In CHJ v Public Prosecutor, the Court of Appeal of the Republic of Singapore addressed issues of Criminal Law — Offences, Criminal Procedure and Sentencing — Appeal.

Case Details

  • Citation: [2025] SGCA 38
  • Title: CHJ v Public Prosecutor
  • Court: Court of Appeal of the Republic of Singapore
  • Date: 8 August 2025
  • Case Numbers: Criminal Appeal No 14 of 2024; Criminal Motion No 10 of 2025
  • Underlying Trial Case: Criminal Case No 44 of 2023
  • Judges: Tay Yong Kwang JCA (delivering); Belinda Ang Saw Ean JCA; Woo Bih Li JAD
  • Applicant/Appellant: CHJ
  • Respondent: Public Prosecutor
  • Legal Areas: Criminal Law — Offences; Criminal Procedure and Sentencing — Appeal
  • Core Offences: Sexual assault involving penetration under s 376(2)(a) read with s 376(3) of the Penal Code; Obstructing the course of justice under s 204A(b) of the Penal Code
  • Procedural Posture: Appeal against conviction and sentence; application to adduce fresh evidence on appeal
  • Fresh Evidence Application: Criminal Motion No 10 of 2025 (leave sought under s 392 of the Criminal Procedure Code)
  • High Court Decision Cited: Public Prosecutor v CHJ [2024] SGHC 240
  • Judgment Type: Ex tempore judgment
  • Judgment Length: 9 pages, 2,015 words (as per metadata)
  • Statutes Referenced: Criminal Procedure Code (Cap 68, 2012 Rev Ed) (“CPC”); Penal Code (Cap 224, 2008 Rev Ed)
  • Cases Cited: [2024] SGHC 240; [2025] SGCA 38 (this decision)

Summary

In CHJ v Public Prosecutor [2025] SGCA 38, the Court of Appeal dismissed both an appeal against conviction and sentence and a related application to adduce fresh evidence on appeal.
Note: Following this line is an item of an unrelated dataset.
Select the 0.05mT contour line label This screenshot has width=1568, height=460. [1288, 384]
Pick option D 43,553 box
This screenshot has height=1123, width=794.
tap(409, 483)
The appellant, CHJ, had been convicted after trial in the High Court of two charges of sexual assault involving digital penetration of his wife (“the Complainant”) under s 376(2)(a) of the Penal Code, punishable under s 376(3), and of an amalgamated charge of obstructing the course of justice under s 204A(b). The High Court imposed a global sentence of eight years’ imprisonment and six strokes of the cane, with concurrency and concurrency/consecutivity structured across the sexual penetration and obstruction charges.

On appeal, the Court of Appeal held that the fresh evidence sought to be introduced—documents from divorce proceedings and related correspondence—would not have an important influence on the outcome. The Court further agreed with the trial judge’s factual findings and legal conclusions. It rejected the appellant’s attempt to invoke the “unusually convincing” standard of proof, explaining that the Complainant’s evidence was not the sole basis for conviction because there was corroboration from contemporaneous communications and statements. The Court also upheld the correctness of charging two separate penetration incidents and the sentencing structure mandated by the Criminal Procedure Code. Finally, it confirmed that the appellant’s phone calls to the Complainant’s mother fell within the scope of obstruction under s 204A, and that the aggregate sentence was not manifestly excessive.

What Were the Facts of This Case?

The appellant, CHJ, was convicted of sexually assaulting his wife by digital penetration on two occasions. The offences were framed as two separate charges of sexual assault involving penetration under s 376(2)(a) of the Penal Code, with punishment under s 376(3). The trial judge found that the penetration occurred without the Complainant’s consent. The appellant’s defence at trial was not that penetration did not happen, but that it was consensual, or at least that he honestly believed it was consensual. The Court of Appeal accepted that the appellant did not dispute the occurrence of sexual penetration; the dispute concerned consent and the appellant’s state of mind.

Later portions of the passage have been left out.